Covington put in giant injectors, NA pistons, 92 series turbos, and a few other tweaks like modified timing etc.
All in the name of speed, which in my opinion is a fool's errand on a 60C.
Hatteras built just two boats like this, open bridge, half tower, 1000 hp per side with 1.5:1 gearboxes, beefed up bow section, one piece shafts, and several other mods that may or may not make a difference.
Roger Wetherington told me they were the fastest 60C's built and ran 25 knots in the river behind the plant with the props they had then (32'x32' sand cast Michigan wheel), mine runs 27kts with much better 33'x31 ZF 5 axis machined props.
I wouldn't apply the advice I got for my engines to any others without careful thought.
 
Luckydave, I would be nervous just starting those engines! But as for being a fools errand maybe so but remember they were built by men and at one point “ It seemed like a good idea at the time”!
 
Dave, what was your source for the wheels? I have wondered often whether my boat would perform better with high-zoot wheels like those ZFs, or Australs...
 
I've talked to acme about props forna customer. Nice product and in line with or coat a little less than the veem conquest.

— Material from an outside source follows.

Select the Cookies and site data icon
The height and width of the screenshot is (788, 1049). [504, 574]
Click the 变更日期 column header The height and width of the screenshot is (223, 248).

I'd like to work out a test if your interested. They seem to sell in some areas and have no one promoting them in others.
 
Dave’s engines not only sound great they do not smoke at all on start up, truly amazing. John
 
I would be nervous just starting those engines!

Maybe. Nonetheless they have run perfectly without a hint of trouble in the 14 years we have owned her. This stuck turbo is the first issue....ever.
 
Dave, what was your source for the wheels? I have wondered often whether my boat would perform better with high-zoot wheels like those ZFs, or Australs...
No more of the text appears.